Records
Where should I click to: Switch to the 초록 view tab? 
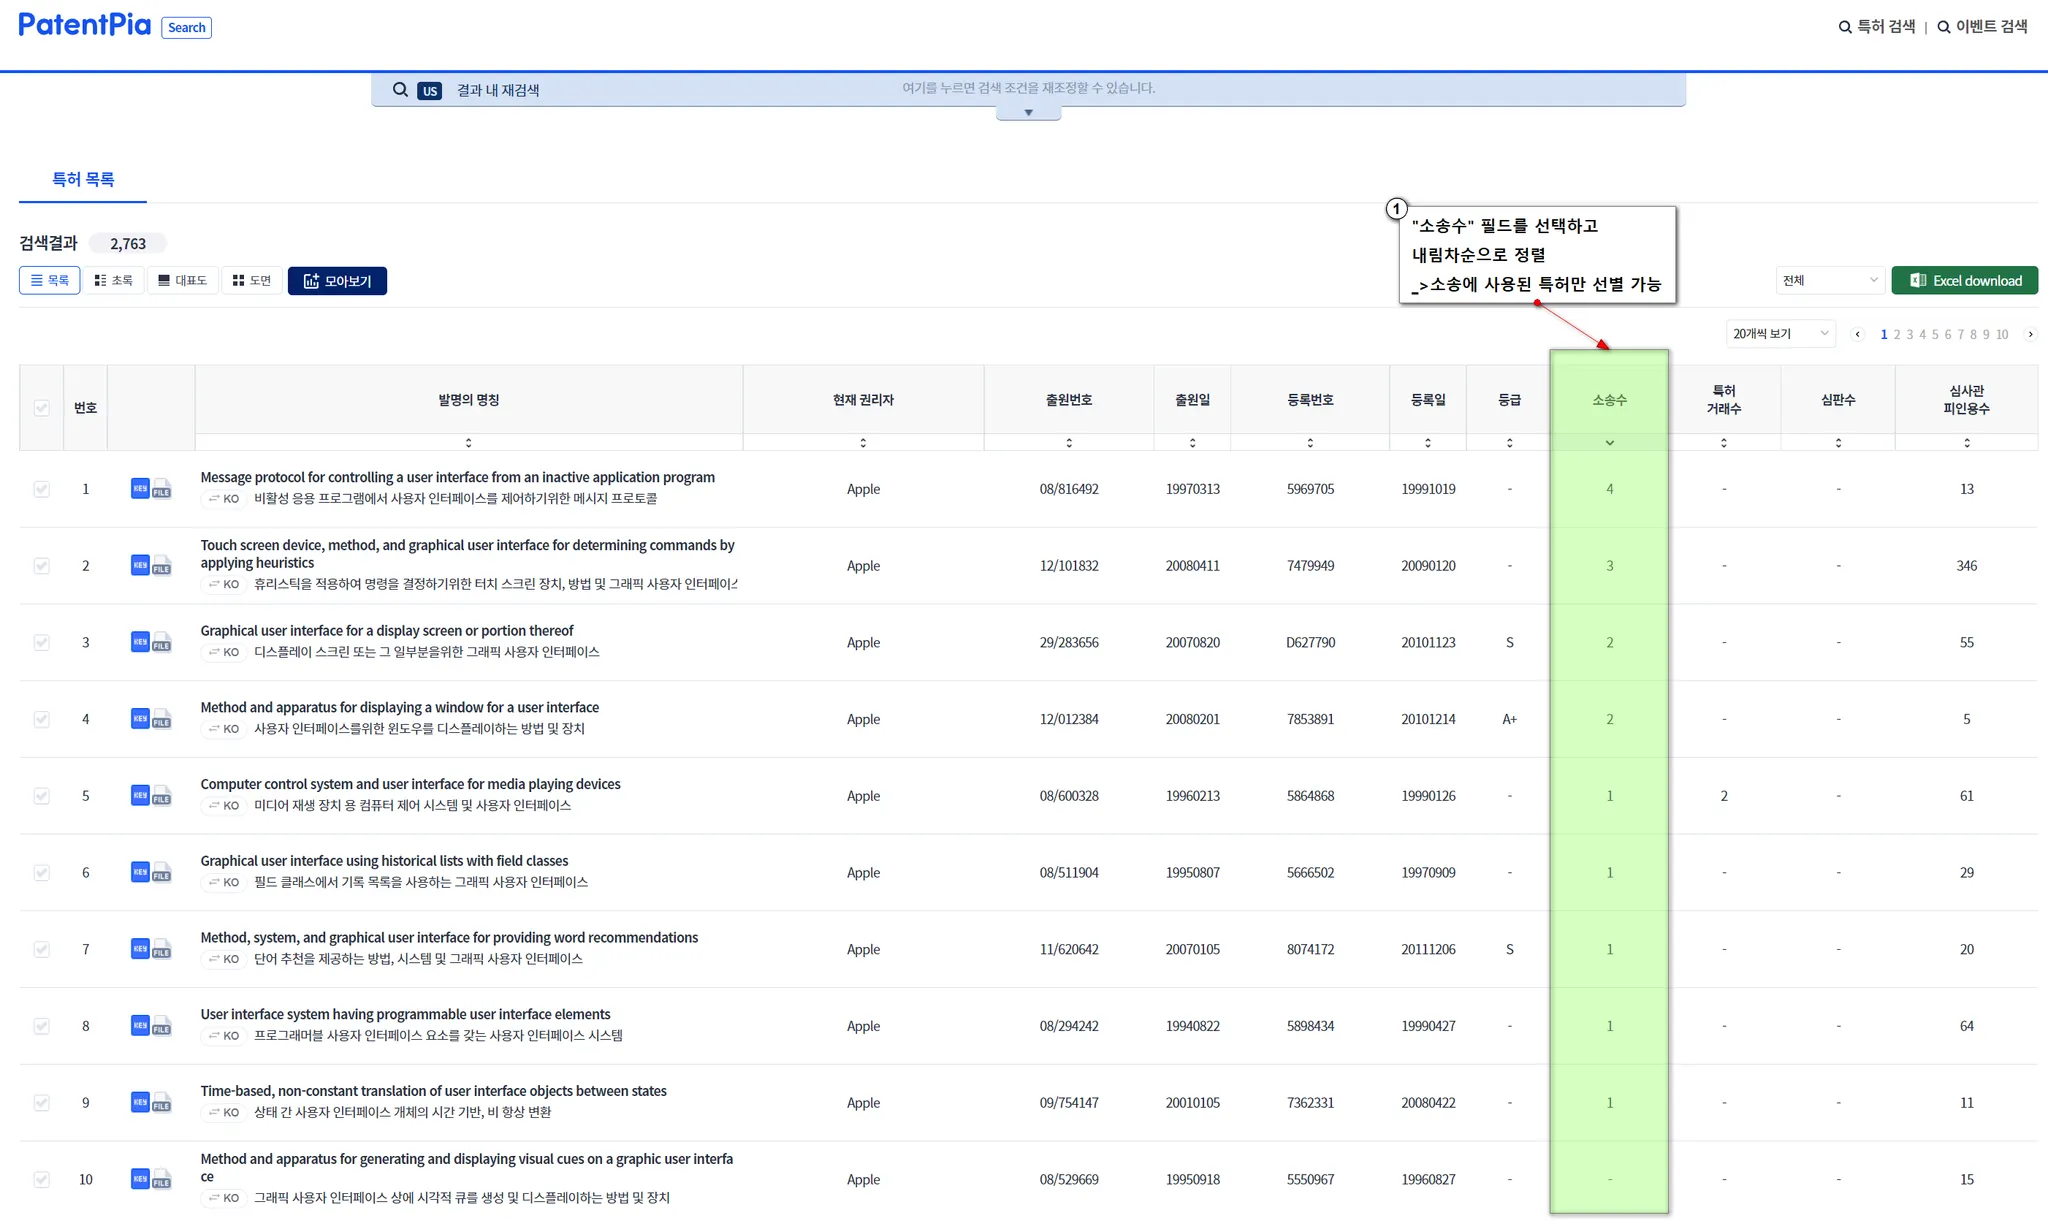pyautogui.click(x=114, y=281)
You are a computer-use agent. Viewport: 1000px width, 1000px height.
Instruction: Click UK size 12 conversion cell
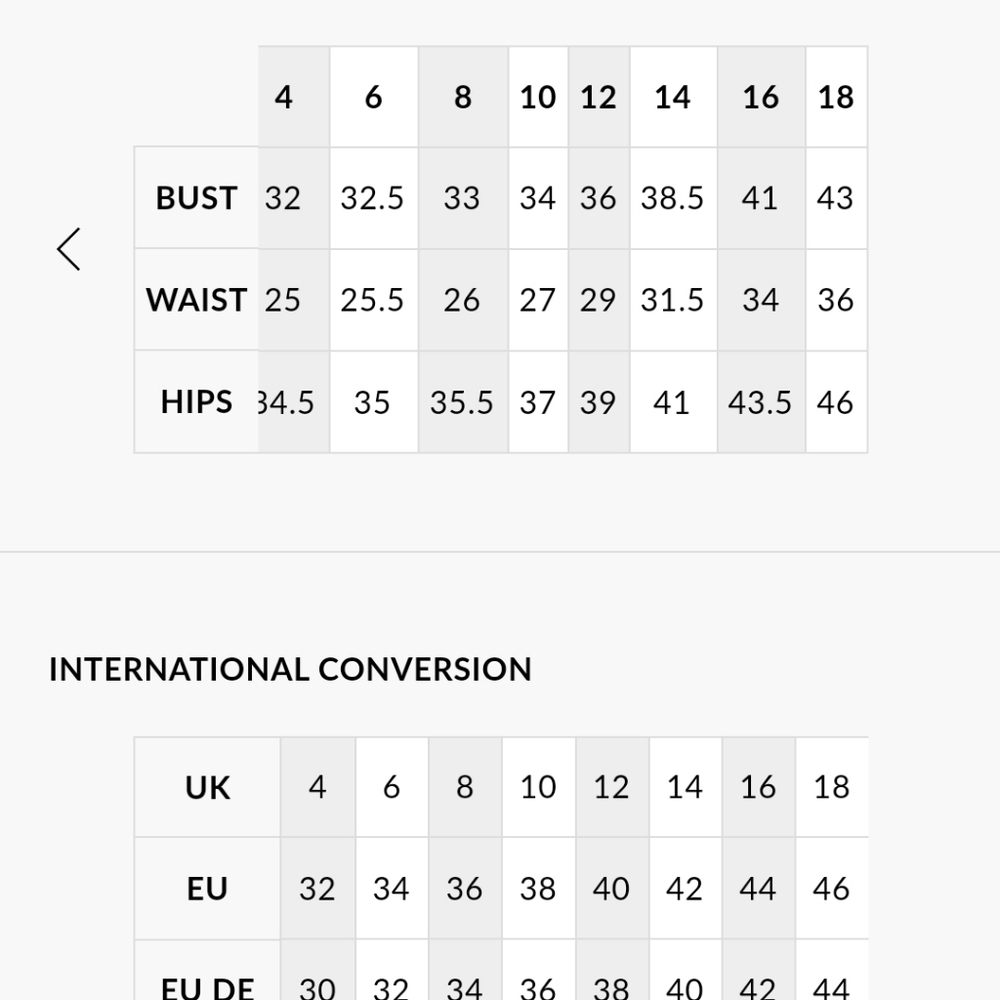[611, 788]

● Objective
Repeat all of the material above word for word, leaving out the pictures.

● Exercise response
Where should I click to: Switch to the 초록 view tab? 
pyautogui.click(x=114, y=281)
You are a computer-use agent. Viewport: 1000px width, 1000px height.
Instruction: Click UK size 12 conversion cell
[611, 788]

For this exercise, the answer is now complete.